The World Privacy Forum has filed a complaint with the FTC (Federal Trade Commission) in the US against AOL, saying the company violated its own privacy policy by releasing the search records from hundreds of thousands of its members.

The World Privacy Forum, a privacy advocacy group, asked the FTC to investigate AOL's release of search records this year, to fine the company a "substantial" amount of money and to order it to provide free credit counseling to any members who had their personal data exposed in the release of the search records.

The World Privacy Forum's complaint, filed on Wednesday, came two days after the EFF (Electronic Frontier Foundation), a privacy and civil liberties advocacy group, filed a similar complaint with the FTC.

AOL's release of search queries is "in violation of consumer expectations for the maintenance, use, and disclosure of personal information", the World Privacy Forum said in its complaint.

AOL declined to comment on the EFF complaint, but said it couldn't notify the affected users because there is no way for it to identify the accounts involved.

The EFF and World Privacy Forum complaints came after the disclosure last week that AOL had made available on its AOL Research website about 20 million search records from about 658,000 of its members.

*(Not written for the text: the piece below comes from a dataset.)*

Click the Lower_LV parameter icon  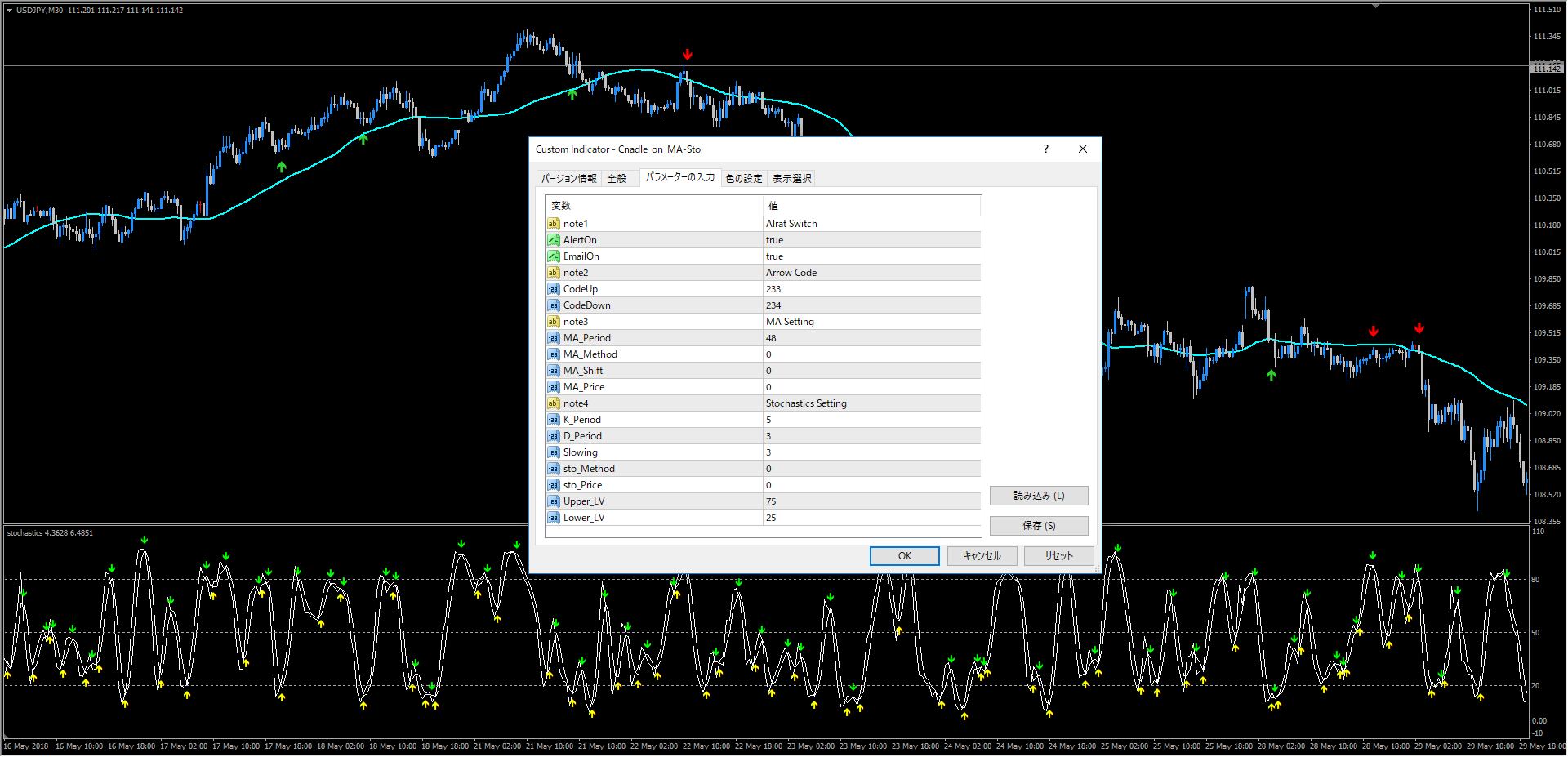[553, 518]
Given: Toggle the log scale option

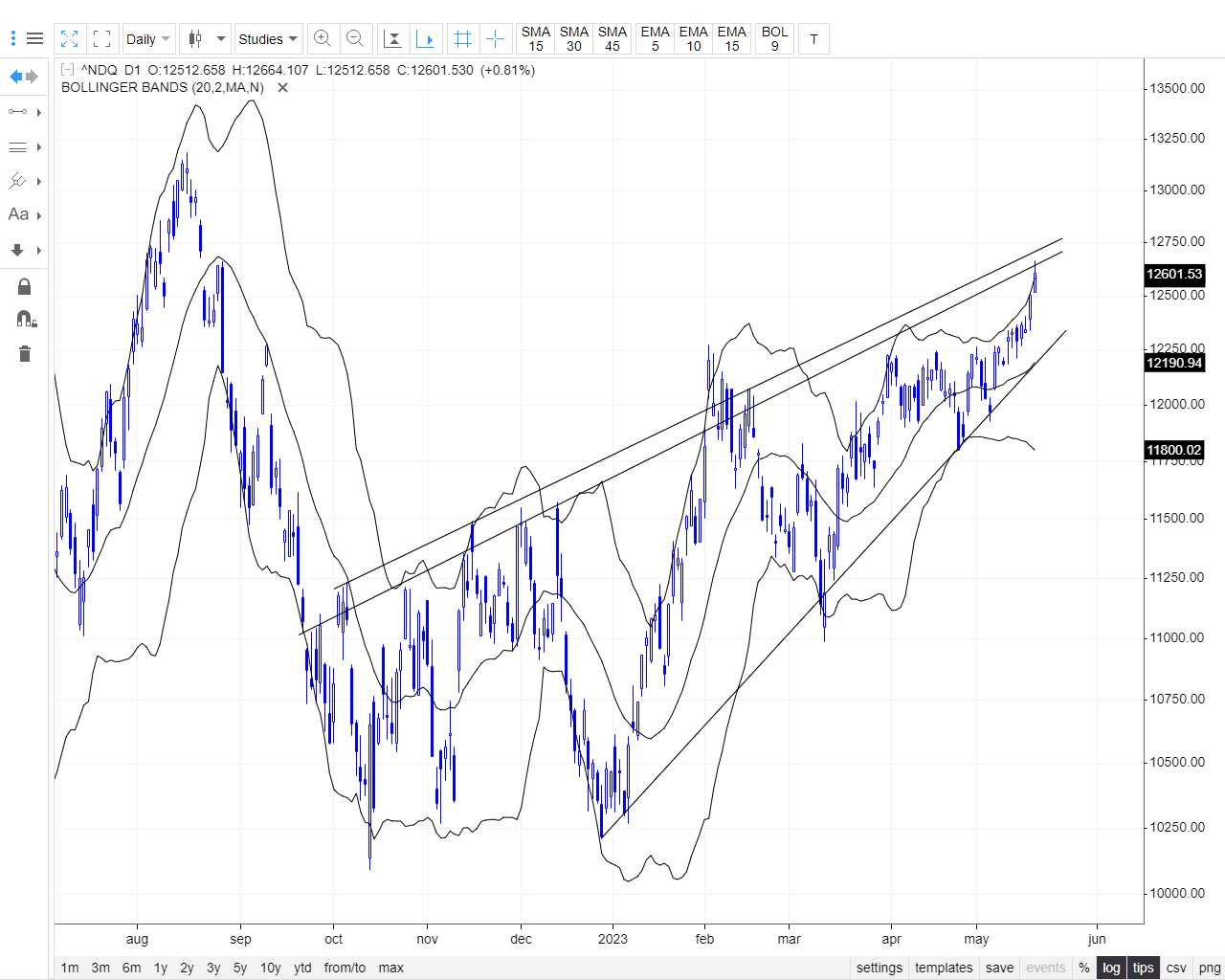Looking at the screenshot, I should point(1110,968).
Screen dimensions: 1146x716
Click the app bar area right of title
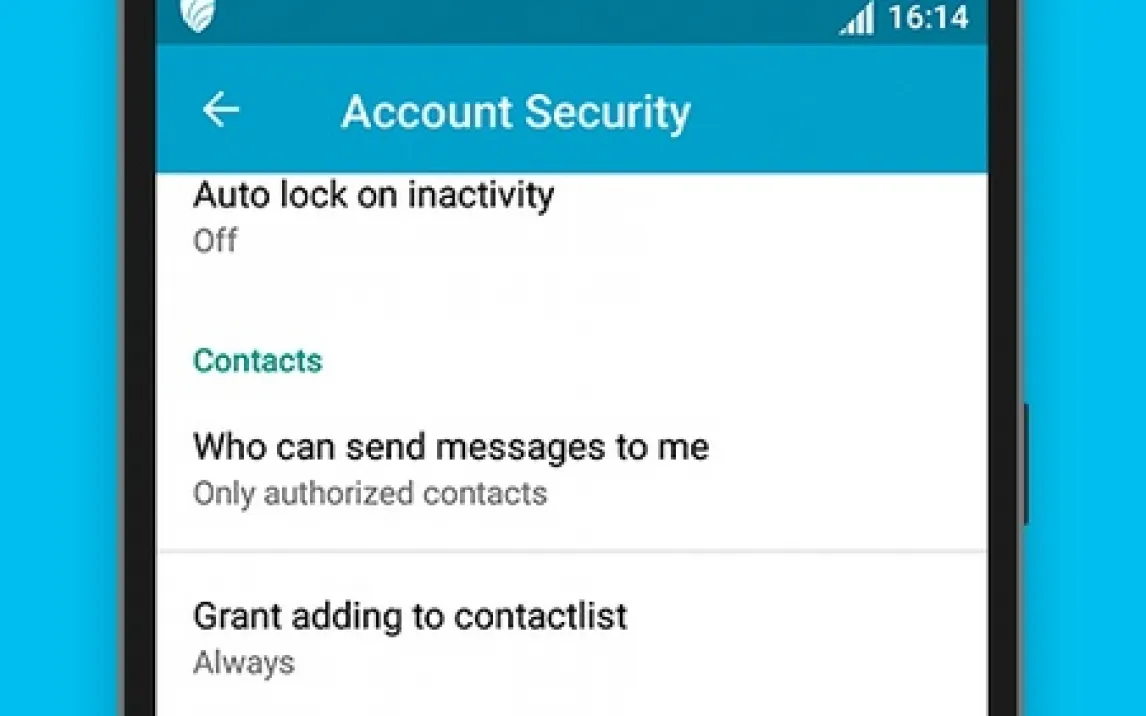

AOL didn't disclose the members' names, but it categorised each person's records with a unique number, making it possible to see what each individual searched for.

The firm acknowledged the release was a lapse in judgement and removed the data file from its website, but many sites published the records. Some of the records included credit card, telephone and Social Security numbers, as well as birth dates, full names and addresses.

The release of the search records "comprise a pattern of personal data activities contravening the AOL privacy policy", the World Privacy Forum said in its complaint.